Is that possible to get nicer output Jiliagre?

Is that an HTML mail? Then use HMTL table format.
Is that a text mail? Then use a monospace font to print it.

Hi RudiC,
Thanks for your reply. I thinkthat is HTML email. So kindly explain how send output to email using HTML table format?

How do you send the output to the email?

Hi Jlliagre,
Thanks for the reply. I send the output to email like below

prstat 5 1|nawk 'NR==1  {COLS=NF; for (i=1; i<=COLS; i++) printf "+--------"; printf "------------+\n" }
$9 >= 0.1 { for (i=1; i<COLS; i++) printf("|%8s",$i);printf("|%20s|\n",$i)}
END {for (i=1; i<=COLS; i++) printf "+--------"; printf "------------+\n" }'| mailx -s "Testing" xxxxxx@yyyy.com.my

This should work:

cat <<%EOF% | /usr/lib/sendmail -t
MIME-Version: 1.0
From: root@domain.com
To: xxxxxx@yyyy.com.my
Subject: Testing
Content-Type: multipart/mixed; boundary=Boundary_00000
Content-Transfer-Encoding: 7bit
--Boundary_00000
Content-Type: text/html

Status:
<pre>
$(
prstat 5 1|nawk 'NR==1  {COLS=NF; for (i=1; i<=COLS; i++) printf "+--------"; printf "------------+\n" }
$9 >= 0.1 { for (i=1; i<COLS; i++) printf("|%8s",$i);printf("|%20s|\n",$i)}
END {for (i=1; i<=COLS; i++) printf "+--------"; printf "------------+\n" }'
)
</pre>
%EOF%

Hi Jilliagre,
Thanks for the reply.
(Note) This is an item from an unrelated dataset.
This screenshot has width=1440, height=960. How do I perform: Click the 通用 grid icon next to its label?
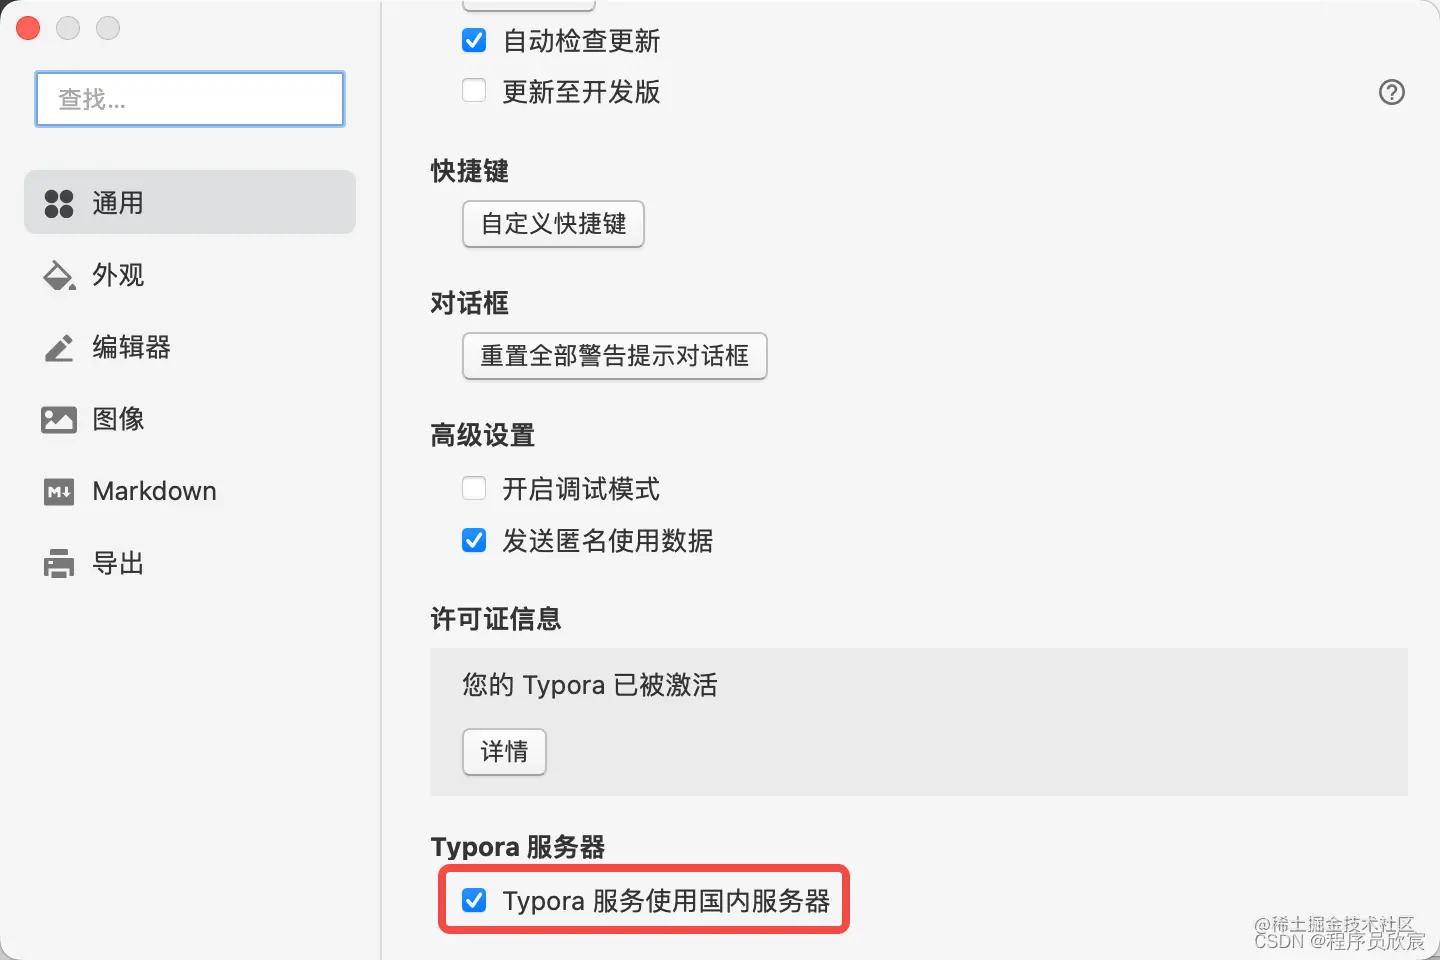tap(58, 202)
I try use your above code but get Variable syntax error. Kindly need your help..

If we knew where that error occurs, we might be able to help.

For your table, you might want to try

prstat 5 1 |
awk     'BEGIN  {printf "<html><body><table width=\"900\" border=\"3\" align=\"center\">\n"}
                {printf "<tr>"; for (i=1; i<=NF; i++) printf "<td>%s</td>", $i; printf "</tr>\n" }
         END    {printf "</table></body></html>\n"}
        ' 
1 Like

You should run this under ksh or bash.